Categories: Sports

‘Smoothman’ Gill: India’s new run machine

New Delhi (AFP): Shubman Gill’s prowess as an opener was never in doubt, but his first Twenty20 ton has got people talking about him as the next Virat Kohli, an all-format run machine for India.

Gill scored 126 in just 63 balls in a crushing 168-run series-clinching win over a hapless New Zealand on Wednesday. It was just his sixth T20 appearance.

Despite being gifted with all the shots, the 23-year-old has not yet cemented a place for India in all formats, playing no part in last year’s T20 World Cup. Gill hit a match-winning Test ton in Bangladesh in December and his maiden ODI double-hundred in January.

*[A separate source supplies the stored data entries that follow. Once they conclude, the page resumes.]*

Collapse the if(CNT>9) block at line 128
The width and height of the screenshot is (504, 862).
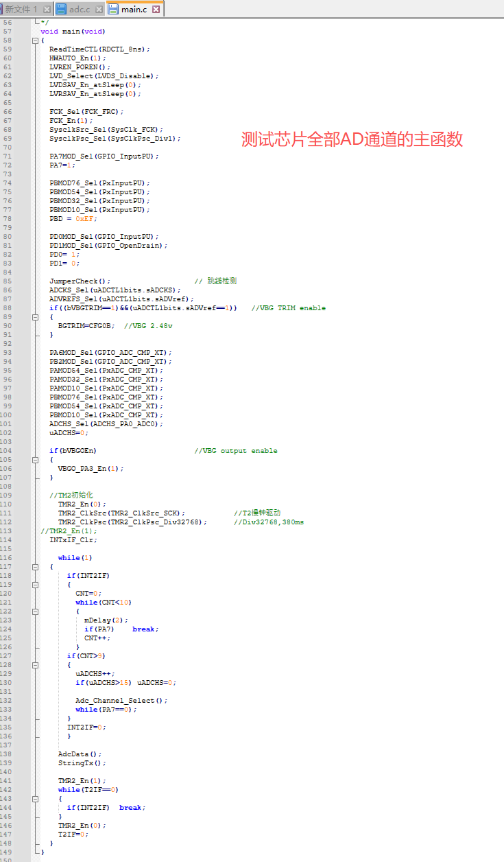pyautogui.click(x=35, y=665)
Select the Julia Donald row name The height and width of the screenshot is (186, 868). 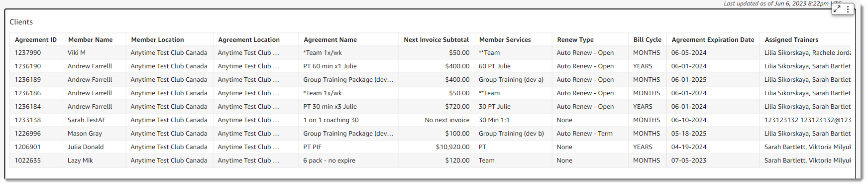[86, 147]
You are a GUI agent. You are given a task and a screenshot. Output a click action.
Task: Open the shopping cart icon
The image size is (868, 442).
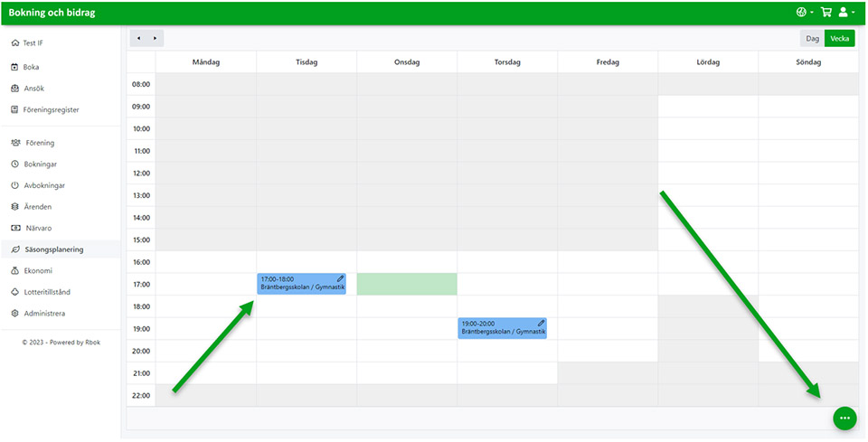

That knock gained him the moniker of “Smoothman Gill” — for his free-flowing shot-making — from batting great Sunil Gavaskar.

T20 skipper Hardik Pandya praised Gill after the pair put on 103 runs for the fourth wicket in India’s 234-4, which paved the way for the biggest T20 win between two Test teams. “He will achieve greater heights in his career for sure because of not what he did today but because of his work ethic and the honesty towards his game,” Pandya told the Indian cricket board’s website. Gill’s unbeaten knock, laced with 12 fours and seven sixes, was the highest T20 score by an Indian, overtaking Kohli’s 122 not out.

Gill also became only the fifth Indian batsman — including Kohli and current captain Rohit Sharma — to record centuries across all three formats. “He has come of age,” former India opener Wasim Jaffer told ESPNCricinfo. “There was no denying the fact that he had conquered Test (cricket) a little bit, One-Day for sure.

Today’s knock proves what a fantastic player India has found.” Jaffer added: “He is a three-format player and after Virat Kohli he is the next big batter that’s going to come good.”

Gill had put New Zealand’s bowling to the sword in the preceding ODIs as well, scoring 360 runs — the joint-most in a bilateral three-match series, alongside Pakistan skipper Babar Azam. “When you are representing your country, I don’t think there is any kind of fatigue,” Gill said after his T20 masterclass at the world’s biggest cricket ground in Ahmedabad.

“I always wanted to play for India and being fortunate enough to play all the three formats, it is a blessing.” Later in a chat with Pandya, the young batsman, who hails from a family of farmers in the northern state of Punjab, said he owed much of his success to his father.

“I think the way I practise and the way my dad made me practise… 90 percent of the credit should to go to him because it was his vision,” said Gill.